Select Page


[Download PDF KONTAN WEEKLY Mendisrupsi Diri Sendiri]

oleh Jennie M. Xue

Terminologi “disrupsi” sudah sangat umum digunakan di kalangan IT, terutama di Silicon Valley. Uber, AirBnB, dan Go-Jek, misalnya, telah mendisrupsi dunia bisnis dengan model bisnis mereka dalam sharing economy.

Disrupsi sebenarnya adalah bentuk interupsi yang menggoncangkan status quo. Ini dapat terjadi di berbagai level, termasuk diri sendiri. Mendisrupsi diri sendiri merupakan salah satu cara paling jitu untuk meningkatkan kualitas diri, baik kualitas intelektual, finansial, maupun skill.

Apa saja bentuknya? Bisa macam-macam, seperti pindah kerja, pindah kota, migrasi ke luar negeri, pindah rumah, mempelajari sesuatu yang baru, memulai bisnis baru, memulai produk baru, mempelopori jenis servis baru, dsb.

Yang perlu diperhatikan dalam mendisrupsi diri sendiri adalah memperhatikan competitive advantage, competitive risk, dan market risk.

Apa value dari kelebihan-kelebihan Anda? Cukup kompetitifkah di pasar? Bagaimana situasi pasar itu sendiri dan kondisi makro? Menjanjikan atau perlu menunggu waktu yang lebih tepat?

Filsuf Henry David Thoreau pernah membandingkan diri kita dengan Christopher Columbus, “Jadilah Columbus dengan diri sendiri sebagai dunia baru.

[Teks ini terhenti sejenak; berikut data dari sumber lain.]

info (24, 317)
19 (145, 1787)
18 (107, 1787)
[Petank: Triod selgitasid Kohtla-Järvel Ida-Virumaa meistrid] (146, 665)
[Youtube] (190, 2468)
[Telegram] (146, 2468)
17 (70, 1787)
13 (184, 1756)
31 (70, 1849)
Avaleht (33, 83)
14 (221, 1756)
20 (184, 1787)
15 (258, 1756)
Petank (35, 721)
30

Bukalah kanal-kanal pikiran baru di dalamnya.”

Ketika Anda siap untuk menggoncang status quo dengan melakukan manuver disrupsi, identifikasikan kelebihan-kelebihan Anda yang dapat memenuhi permintaan pasar yang belum terpenuhi. Dengan kata lain, apa yang mudah bagi Anda, belum tentu mudah bagi orang lain dan bisa jadi malah sangat dibutuhkan oleh pasar.

Ketika tiga garis (competitive advantage, competitive risk, dan market risk) ini memotong di satu titik, Anda telah menemukan output disrupsi yang bisa dijalankan. Next, Anda perlu menemukan input dan proses disrupsi tersebut.

Apa input disrupsi tersebut tergantung skill, talenta, dan pengalaman dalam dunia bisnis dan non-bisnis. Bisa saja hobi atau interes non-bisnis diubah bentuknya untuk berbagai kepentingan, termasuk bisnis.

Proses disrupsi di era teknologi ini pasti melibatkan automasi real-time, seperti aplikasi smartphone dan data analitiks. Jadi, diperlukan kemampuan untuk mengenali langkah-langkah dan skill yang diperlukan. Setidaknya untuk dapat menjalankan proses disrupsi dengan mulus.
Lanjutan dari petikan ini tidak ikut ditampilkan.